— START Exercise material —

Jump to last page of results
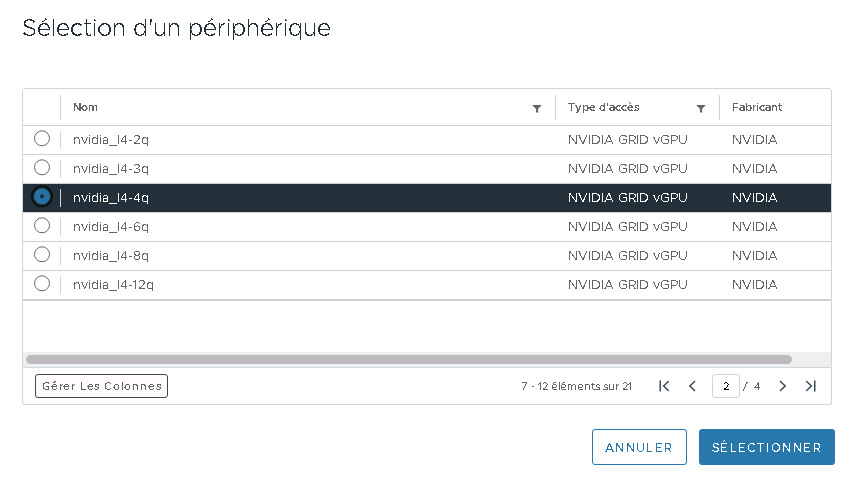The image size is (852, 479). pyautogui.click(x=811, y=386)
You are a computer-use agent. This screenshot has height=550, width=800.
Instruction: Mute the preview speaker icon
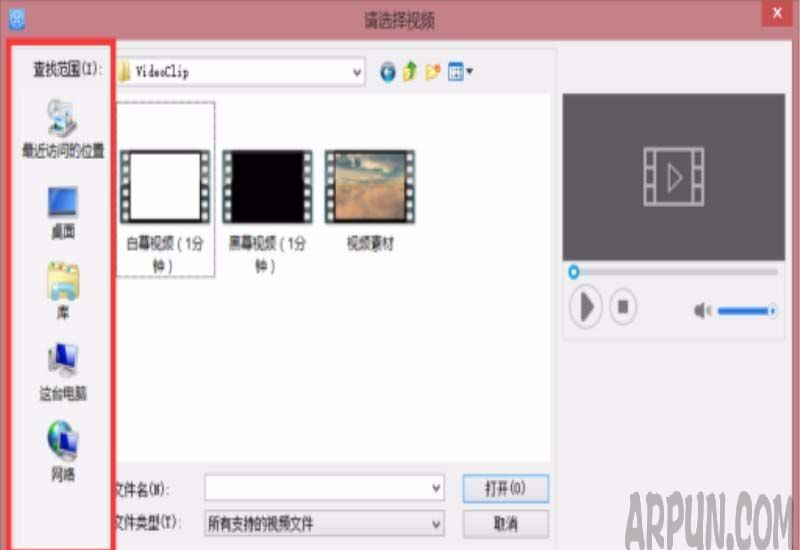[702, 311]
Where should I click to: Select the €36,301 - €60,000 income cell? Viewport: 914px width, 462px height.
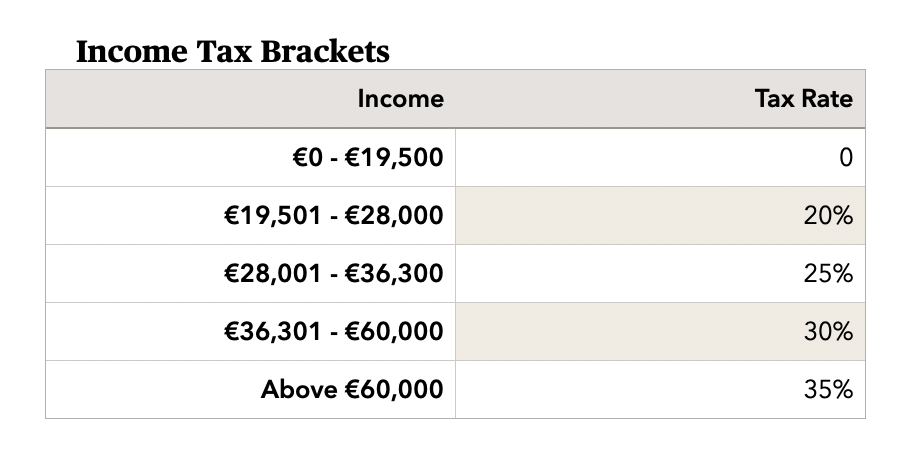point(334,331)
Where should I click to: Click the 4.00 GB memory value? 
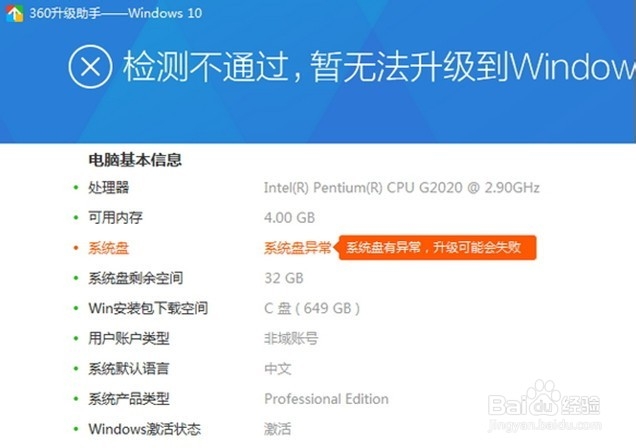click(289, 218)
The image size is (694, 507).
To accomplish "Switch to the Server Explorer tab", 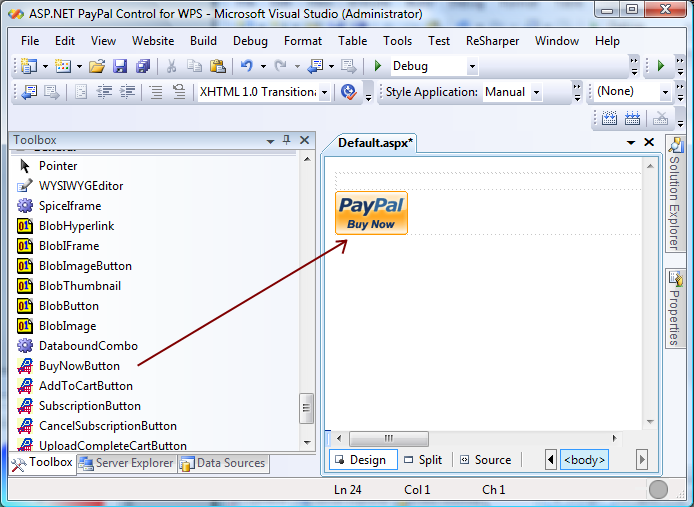I will pos(126,463).
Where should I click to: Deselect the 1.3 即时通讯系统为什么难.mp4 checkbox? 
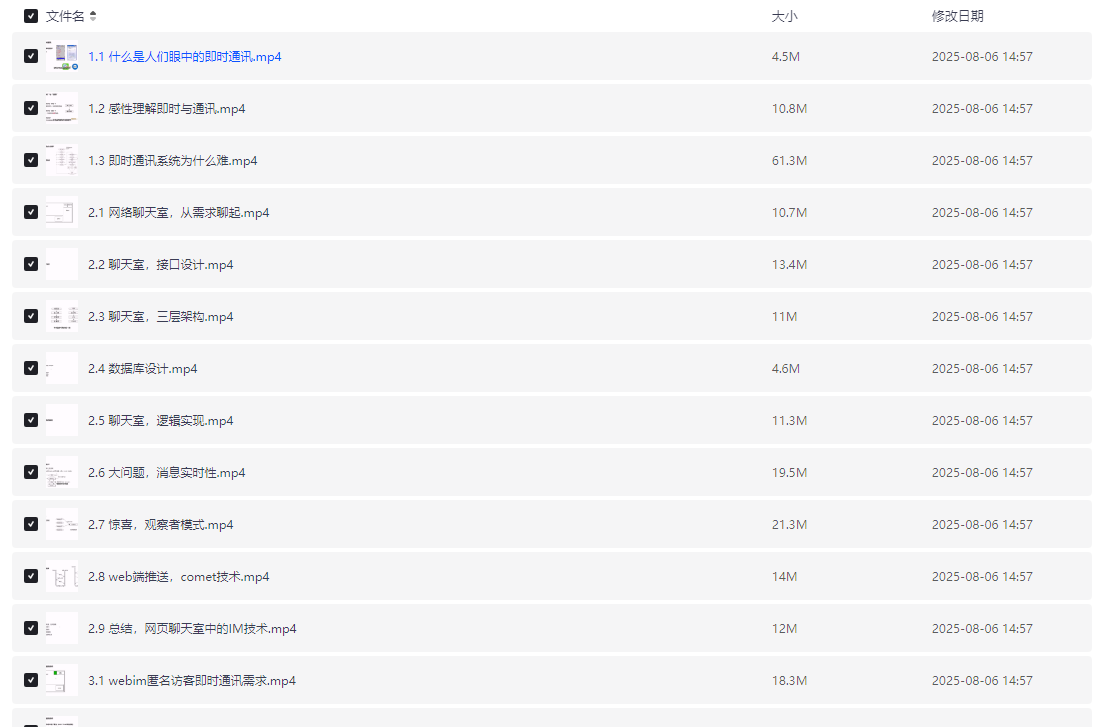31,160

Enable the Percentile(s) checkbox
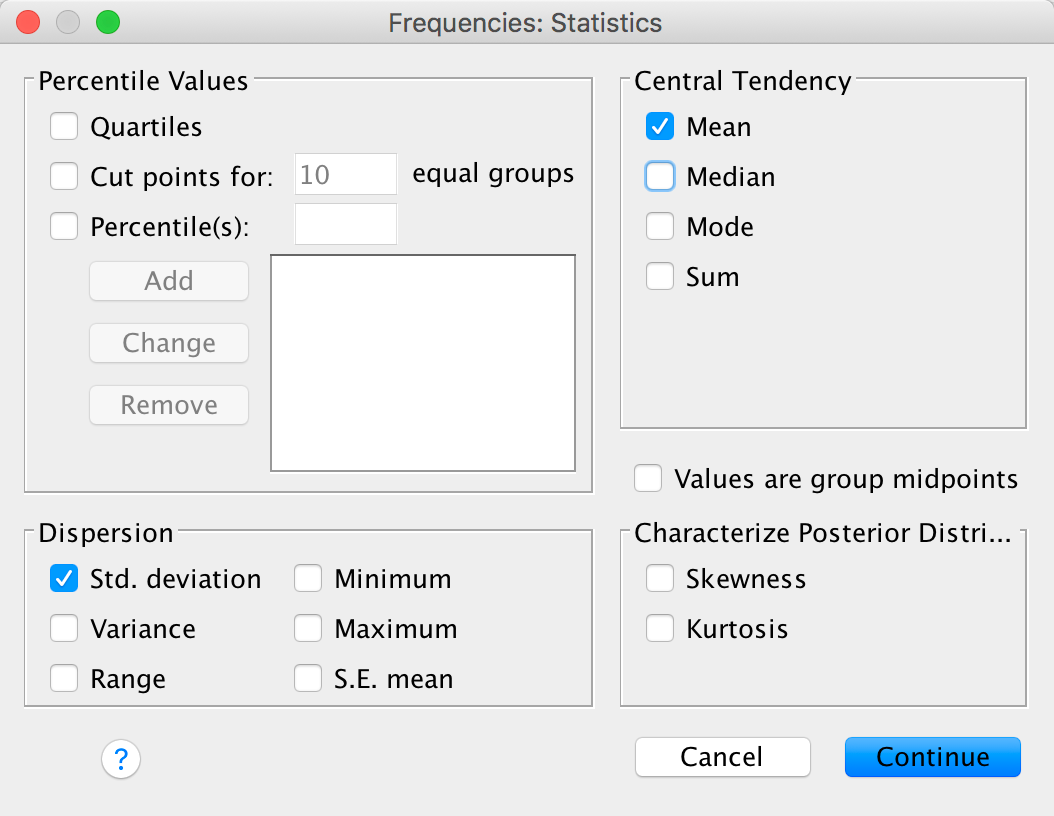[x=64, y=227]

— END Exercise material —

Direction: Please gather every line of the listing above that contains the word "Where", treating uppercase and lowercase as different.

Exercise response:
Where should I click to: Select the €36,301 - €60,000 income cell? Viewport: 914px width, 462px height.
Where should I click to: Click the 4.00 GB memory value? 
Where should I click to: Deselect the 1.3 即时通讯系统为什么难.mp4 checkbox? 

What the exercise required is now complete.